23 January 2009

Intellectual Monopolists on the Back Foot

Given the constant cacophonous blaring of propaganda from the intellectual monopoly lobby, it's sometimes hard to tell whether we're making any progress in opening people's eyes to the evils of this approach. But here's heartening evidence from those same monopolists that we're having a big effect:

In October, US Chamber of Commerce President Tom Donohue announced that the GIPC, which had previously been focused on counterfeiters, would rise to the challenge of what the chamber characterised as a “second threat [from] a growing movement of anti-IP activists drawn from universities, foundations, non-governmental organisations (NGOs), ideologically driven interest groups, and even governments.”

These anti-IP activists, the chamber said, were annually spending tens of millions of dollars on an agenda to minimise intellectual property rights.
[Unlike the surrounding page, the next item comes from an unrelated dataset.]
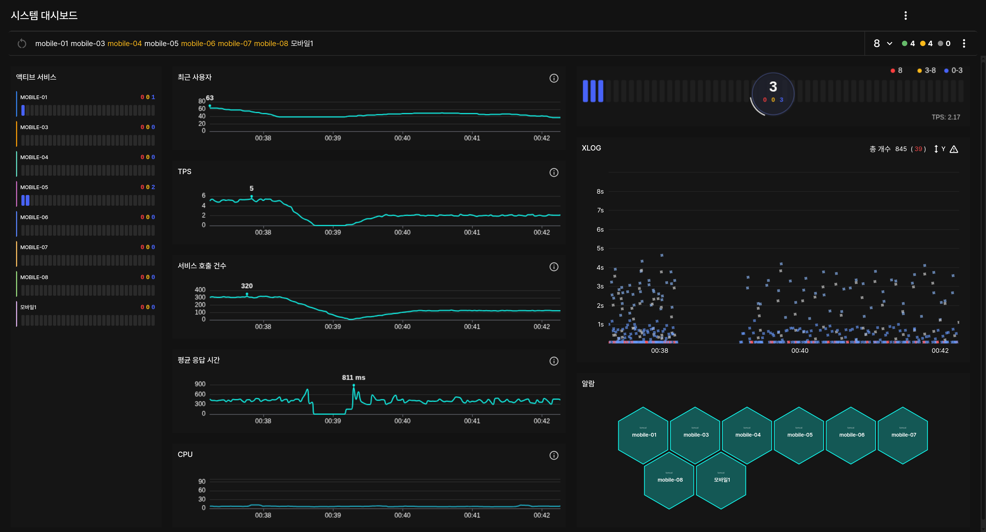Open info icon for 최근 사용자 chart
Screen dimensions: 986x532
tap(553, 78)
This is extraordinary. It equates those who wish - legitimately - to minimise intellectual monopolies as the moral equivalents of counterfeiters. In other words, the intellectual monoplists seem to regard *any* threat to their fat-cat lifestyle as illegal, almost by definition.

The good news is that by identifying those against intellectual monopolies as this "second threat" on a par with counterfeiting is proof of just how successful we are becoming.

We are winning, people: spread the word - and up the pressure. (Via Techdirt.)


Anonymous said...

Ireally wonder about this. the moment you claim 'fat cats' this focus is so partial to rights as to make discussion difficult.

Most rights holders earn little, and even the majority of publishers do not prosper in the way you suggest. Today it is estiamted that some 300,000 books in the US are now published by small publishers and self-publishers.

Without good copyringht and IP law few of them would do so, and the majority of authors would be unlikely to do so either.

The need to limit the abuse of copyright law by big interests is there. Killing IP law will hit the wrong people.

Joseph Harris

Glyn Moody said...

that's exactly why I used the term "fat cats": I'm not refering to the artists or authors, but the middlemen who make most of the money. That's why all these plans to increase copyright term are so flawed: even if they did bring in more money - which they won't, at least not much - it wouldn't go to the people who deserved it. We need a completely different system that ensures artists and authors are rewarded for their work.